### [CONSIGNES]
a. Renvoyez à l'identique tout ce qui va de « Les deux chaînes » jusqu'à « en région parisienne. » dans l'extrait sur la rémunération des vendeurs de Darty et de la Fnac.
b. Répondez à ces questions sur l'extrait consacré à la rémunération des vendeurs de Darty et de la Fnac :
(i) De combien le « salaire minimum qualifié » de Darty dépasse-t-il le Smic ?
(ii) Depuis quand les vendeurs de la Fnac touchent-ils une rémunération variable calculée sur leurs ventes ?
(iii) Quel syndicat Bruno Marc représente-t-il ?
c. Rédigez la suite de l'extrait sur la rémunération des vendeurs de Darty et de la Fnac, en reprenant après sa dernière phrase.

### [EXTRAIT DE PAGE]
Les deux chaînes de magasins ont un système de rémunération variable. Mais des pratiques différentes en la matière. Les salariés de Darty se contentent de petits salaires, complétés par une guelte sur les ventes qui fait partie de la culture interne depuis la création de l’enseigne. « Les vendeurs ont un fixe au-dessous du Smic, ils doivent cravacher pour atteindre un salaire correct. Ceux qui n’y arrivent pas reçoivent le « salaire minimum qualifié », prévu par la convention d’entreprise, dont le montant dépasse le Smic d’une centaine d’euros », décrit Jean-Marc Miduri, délégué CGT en région parisienne.

Leurs homologues à la Fnac, eux, sont un peu mieux lotis avec un salaire fixe égal au Smic en province et un peu supérieur à Paris. Depuis le début des années 2000, ils bénéficient également d’une rémunération variable calculée sur leurs ventes. « Une petite partie est partagée entre tous les vendeurs d’un rayon et dépend de la qualité de l’accueil. Le reste est individuel. Ça crée une mauvaise ambiance. On assiste parfois à des bagarres, en salle de repos, quand l’un accuse un autre de lui avoir volé son client », décrit Sébastien Boury, secrétaire du comité d’entreprise de Fnac Paris. « Le système crée de grosses inégalités, abonde Bruno Marc, délégué CFTC. Les vendeurs en informatique et téléphonie peuvent proposer des services complémentaires qui augmentent leur chiffre d’affaires, ce que leurs collègues en caisse ou au rayon livres peuvent rarement faire. »

### [DONNÉES]
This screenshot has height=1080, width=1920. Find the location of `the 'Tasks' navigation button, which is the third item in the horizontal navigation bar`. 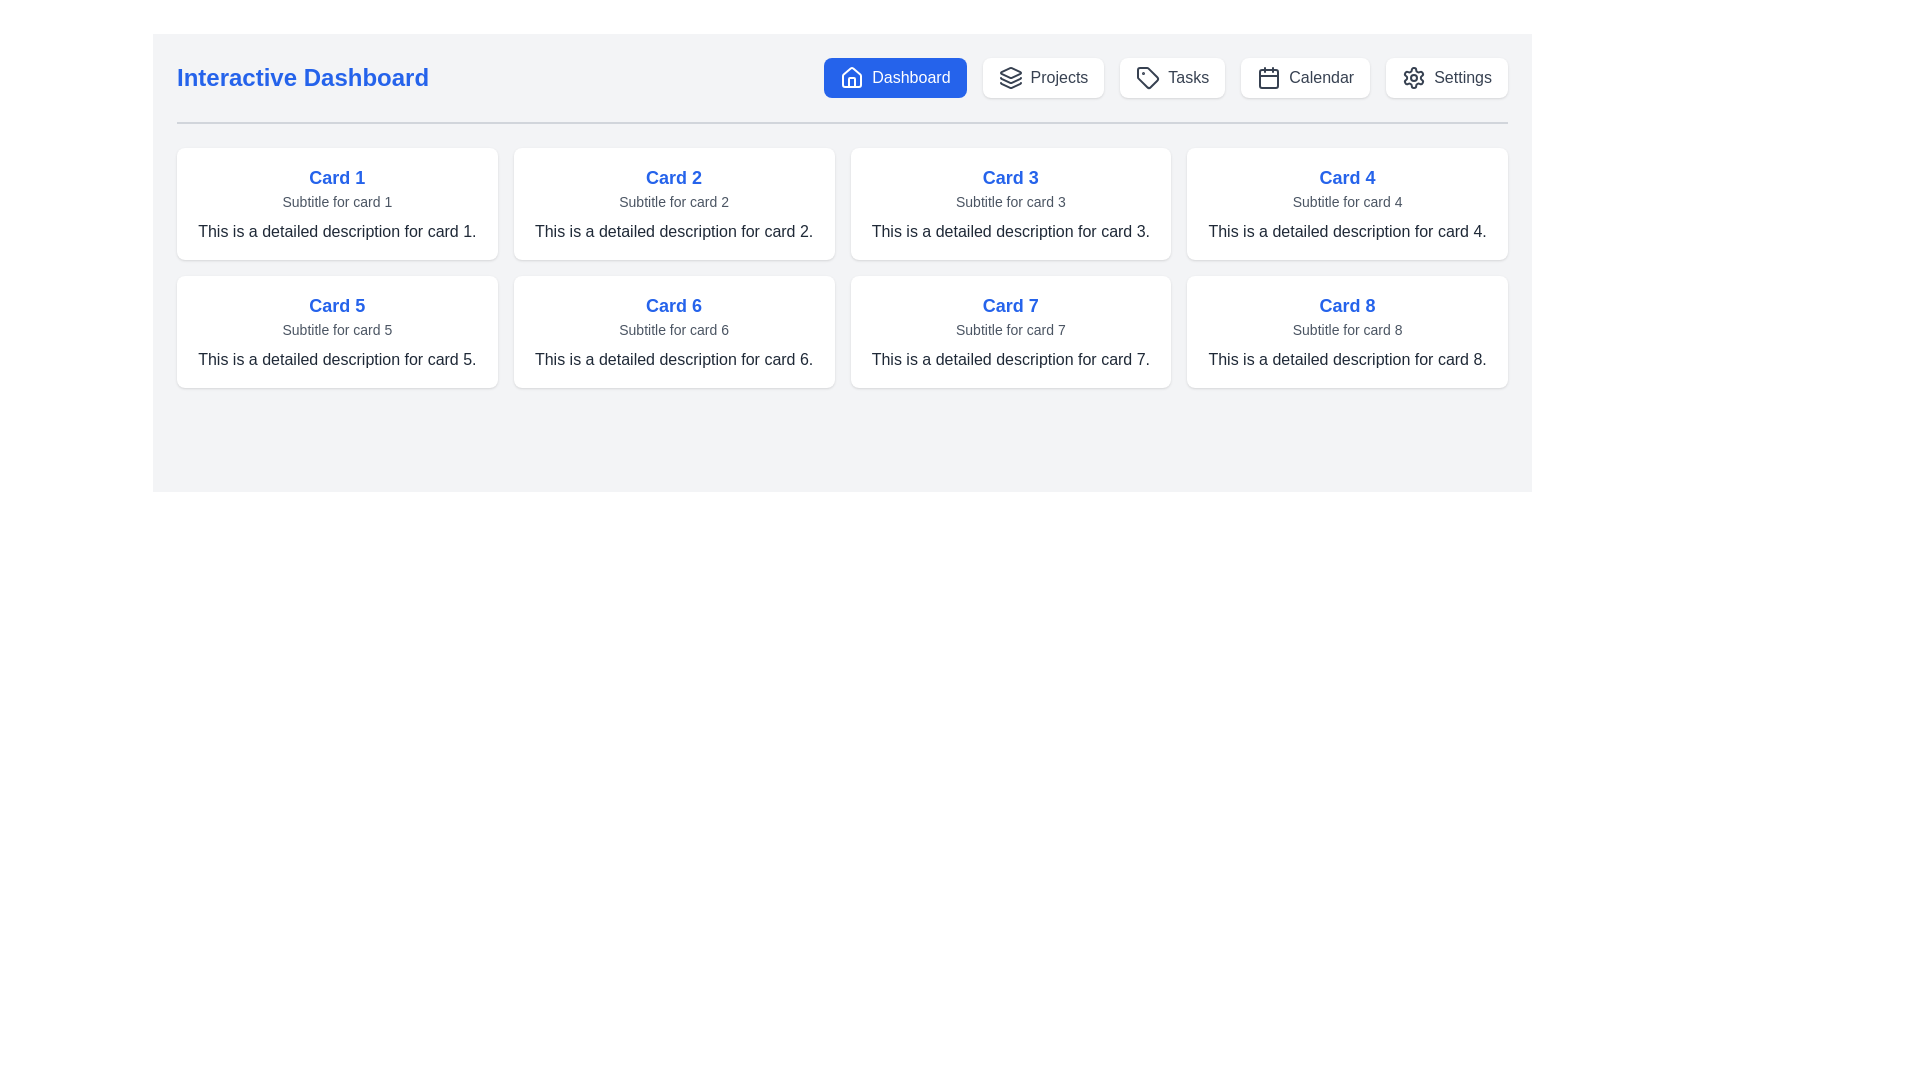

the 'Tasks' navigation button, which is the third item in the horizontal navigation bar is located at coordinates (1166, 76).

### [RÉPONSES AUX CONSIGNES]
a.
Les deux chaînes de magasins ont un système de rémunération variable. Mais des pratiques différentes en la matière. Les salariés de Darty se contentent de petits salaires, complétés par une guelte sur les ventes qui fait partie de la culture interne depuis la création de l’enseigne. « Les vendeurs ont un fixe au-dessous du Smic, ils doivent cravacher pour atteindre un salaire correct. Ceux qui n’y arrivent pas reçoivent le « salaire minimum qualifié », prévu par la convention d’entreprise, dont le montant dépasse le Smic d’une centaine d’euros », décrit Jean-Marc Miduri, délégué CGT en région parisienne.

b.
(i) D'une centaine d'euros.
(ii) Depuis le début des années 2000.
(iii) La CFTC.

c.
Dans les deux maisons, le chiffre d’affaires réalisé sur les sites Internet a décollé. Le multicanal (commande en ligne et récupération de la marchandise en magasin) compte pour 20 % des ventes sur darty.com et pour 35 % sur fnac.com. De nouveaux modes de consommation qui vont encore se multiplier. « Les attentes des clients ont évolué, explique Frédérique Giavarini, la DRH France de la Fnac. En magasin, les consommateurs recherchent maintenant des conseils d’usage plutôt que des informations techniques qu’ils trouvent facilement sur le Net. C’est pourquoi nous avons ciblé davantage les formations sur l’amélioration de l’expérience clients. »

Dans les deux enseignes, on dit faire de la promotion interne une valeur forte. « Il y a beaucoup de promotions internes chez Darty. Les gens sont attachés à l’entreprise », affirme ainsi Bernard Bacot, ancien cadre de la maison et président de l’Union syndicale CFE-CGC de l’audiovisuel. « Les managers sont le plus souvent des gens de métier qui ont gravi les échelons, confirme Djema Chaïb, représentant FO en Ile-de-France. Mais ça n’en fait pas pour autant de bons communicants. » À la Fnac, qui revendique aussi une culture de l’ascenseur social, « les trois quarts des responsables de rayon ou de département, ainsi que des directeurs de magasin, sont issus de la promotion interne », affirme Frédérique Giavarini. Pas simple, néanmoins, de faire vivre cette pratique compte tenu de la stratégie suivie par les deux enseignes : pour se développer, elles misent sur la franchise, ce qui limite les possibilités d’évolution des salariés méritants.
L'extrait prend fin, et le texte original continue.